Red Sox Ownership Defiant in the Face of Fan Backlash – Red Sox fans are not at all happy, and the team knows it.

Well before the Red Sox traded away one of the best players in Major League Baseball, fans had begun to tune out, either by turning off NESN or not filling the seats at Fenway Park toward the end of last year’s 84-win, playoff-whiff of a season...Kennedy said last fall that attendance over 79 games at Fenway Park last season was down 0.7 percent, while NESN ratings dropped 23 percent.

The day after the Betts trade, Kennedy said overall ticket sales were behind last year’s pace by more than 15 percent, and that the renewal rate of season-ticket holders was down from the usual percentage in the high 80s to the low 80s.

Ticket sales are down. Season ticket renewals are down. Ratings were *significantly* down already last year. THEN the Red Sox traded Mookie Betts and David Price. I wrote extensively about the trade and how I’m not losing any sleep over it, but Betts was a fan favorite and arguably the best player in the game so a little fan backlash was to be expected. Yet, Red Sox ownership somehow still looked wildly unprepared for the heat. John Henry, Tom Werner, and Sam Kennedy had their annual picnic table presser down in Fort Myers this morning and it went about as well as a Jeb Bush pep rally.
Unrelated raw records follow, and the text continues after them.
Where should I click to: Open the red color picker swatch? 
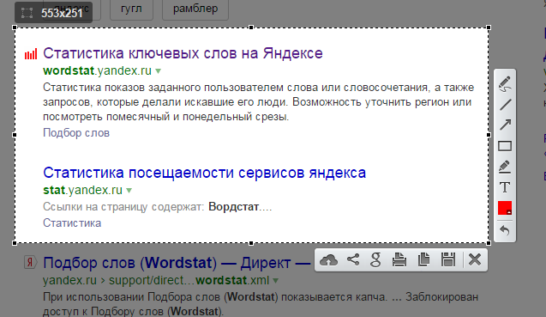coord(505,208)
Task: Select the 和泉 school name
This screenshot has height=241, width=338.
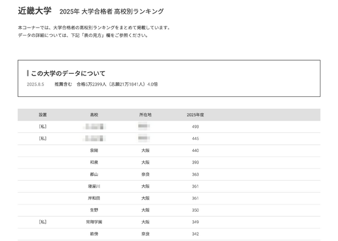Action: pos(94,163)
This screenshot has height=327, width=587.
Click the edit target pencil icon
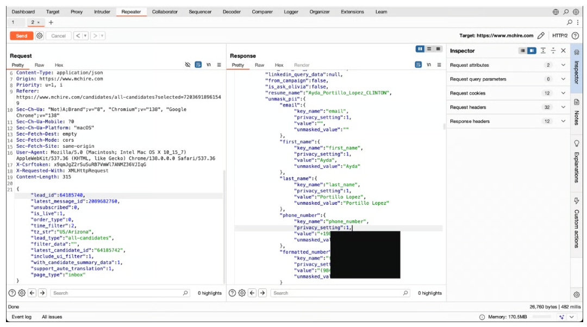pyautogui.click(x=541, y=36)
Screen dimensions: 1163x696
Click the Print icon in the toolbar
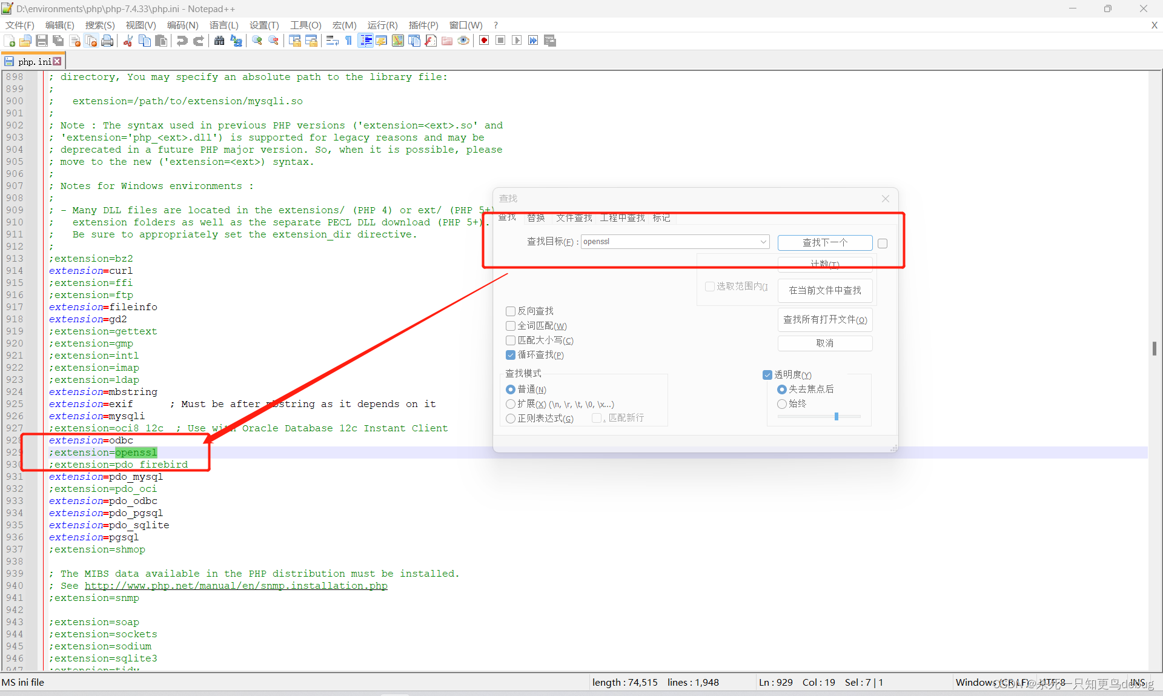point(108,41)
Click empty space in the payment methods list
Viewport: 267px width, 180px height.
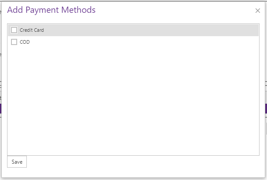(133, 101)
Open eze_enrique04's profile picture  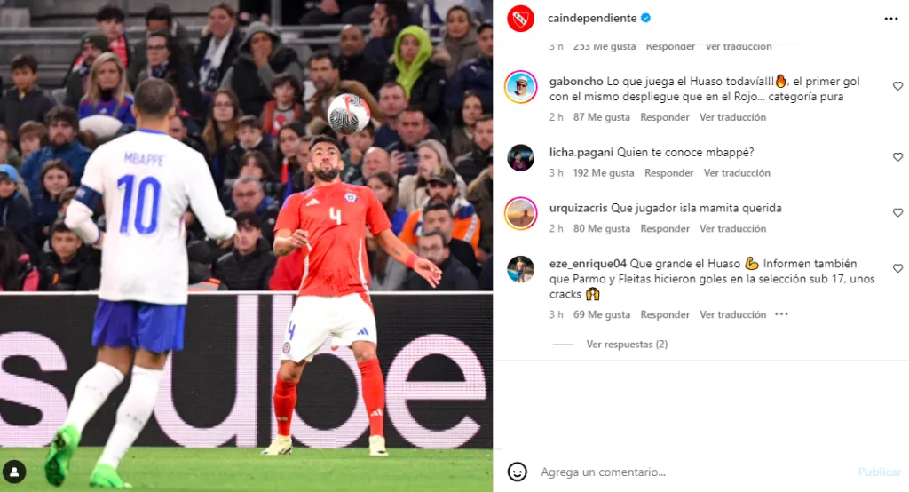pos(520,268)
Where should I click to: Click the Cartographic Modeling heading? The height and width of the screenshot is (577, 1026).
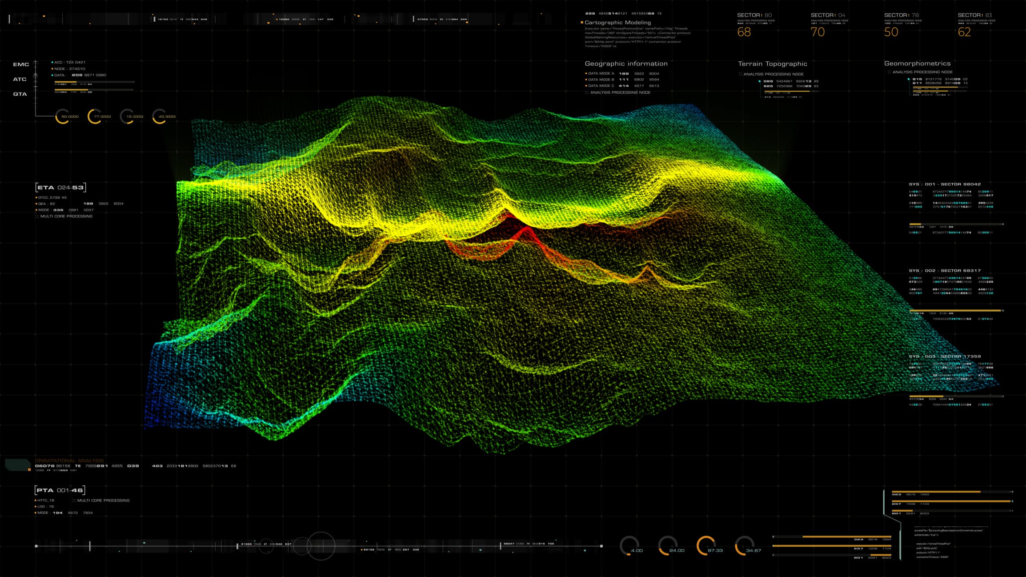(x=617, y=22)
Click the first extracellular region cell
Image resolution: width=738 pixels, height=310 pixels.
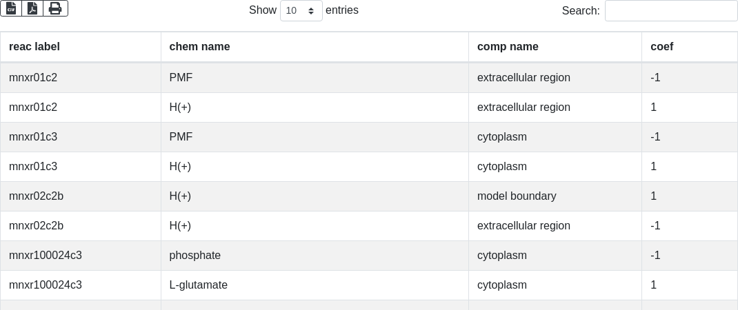pos(523,78)
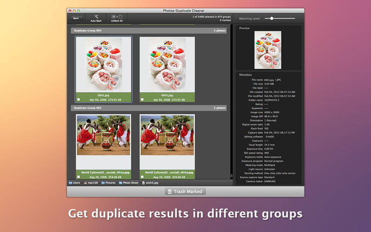Go back using the Back button
Viewport: 371px width, 232px height.
76,18
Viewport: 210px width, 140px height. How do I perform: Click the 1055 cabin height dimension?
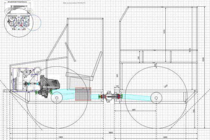coord(164,32)
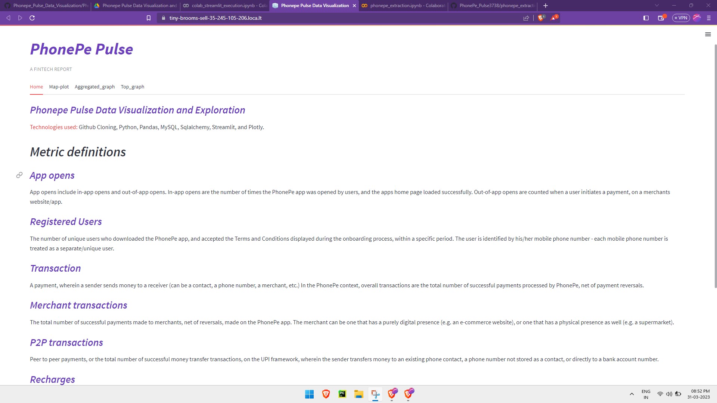
Task: Open new browser tab with plus
Action: [x=546, y=6]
Henry then released a statement on the team’s twitter account that compared trading a former MVP to the time they traded a burnt out, broken down player in Nomar. Not exactly the same, John.

“I know many of you – particularly our youngest fans – are angry or disbelieving or sad about it. I know it’s difficult and disappointing. Some of you no doubt felt the same way when we traded Nomar in 2004.”

I am amazed at how poorly the Red Sox handle the media year after year. Few organizations in America would benefit as much as the Red Sox from a complete PR overhaul. Henry was not only glib to the reception of the Mookie trade, but he openly scoffed at legitimate criticisms.

Kennedy said nobody has asked for a refund – “I think you underestimate our fans,” said Henry at the suggestion – and that the team will not roll back the ticket price increase, another idea that amused Henry.

“As a result of making trades?” he asked.

Red Sox fans don’t complain about paying one of the highest ticket prices in the league, but thats only because they expect the team to compete and spend, every year. It may not be fair to expect the Sox to have the top payroll in the league every year, but it is fair for fans to be upset when the team raises prices (again) and subsequently dumps two of their best players to shed payroll.

Henry can continue to spin tall tales every time he denies this trade was a salary dump, but thats exactly what this was. As I said in my blog about the trade last week, I am an adult and I understand there are budgets in business so while fans may not be happy about it, I get it. But when Henry continues to outright deny it after saying it *himself* just a few months ago is a bad look for the team.

Both Henry and Kennedy wanted to alter, by almost 180 degrees, the prevailing and understandable perception that the Betts trade was made for purely financial reasons. It’s a line of reasoning that was launched last September by Henry himself when he told reporters “This year we need to be under the [competitive balance tax].”

Henry downplayed the notion that financial tailwinds steered the trade.

“…It’s surprising that anyone would think we would outspend every other team in baseball every single year. To me, that’s a little surprising…it has nothing to do with CBT.”

To be fair, this could still be a very good Red Sox team heading into the 2020 season. With young studs like Xander Bogaerts, Rafael Devers, Eduardo Rodriguez and veterans like JD Martinez and Chris Sale (if healthy) – it would not shock me to see this team in the mix for a playoff spot. Boston fans aren’t stupid though. This team could be pretty good, but this trade was still a way to shed payroll while recouping assets. Both can be true.

Henry and co. tried to stump on their track record of spending, which includes leading the league the last two years, and never being outside of the Top 5 in terms of payroll since they took over.

Guys, thats what you’re supposed to do.

The Red Sox and Fenway Sports Group as a whole are one of the most valuable franchises on the entire planet. You don’t get credit for acting accordingly.

Not to mention, A LOT of that spending that Henry and Kennedy are fond of pointing to is littered with horrific contracts that nearly sunk the team for years at a time. Carl Crawford, Pablo Sandoval, Rusney Castillo, David Price, Nathan Eovaldi etc. etc.

So we are now just 38 days away from Opening Day, but it seems like the noise surrounding the team is only rising. This is before we even get into Alex Verdugo’s stress fracture in his back and the troubling allegations against him, injuries to Sale and Eovaldi, the term “Opener” being thrown around a bit too much for my liking, and the fact this team still doesn’t have a real closer.

It seems like 2020 could be quite the rocky ride for the Red Sox as they prepare to cross what ownership doesn’t want to admit this is; a bridge year.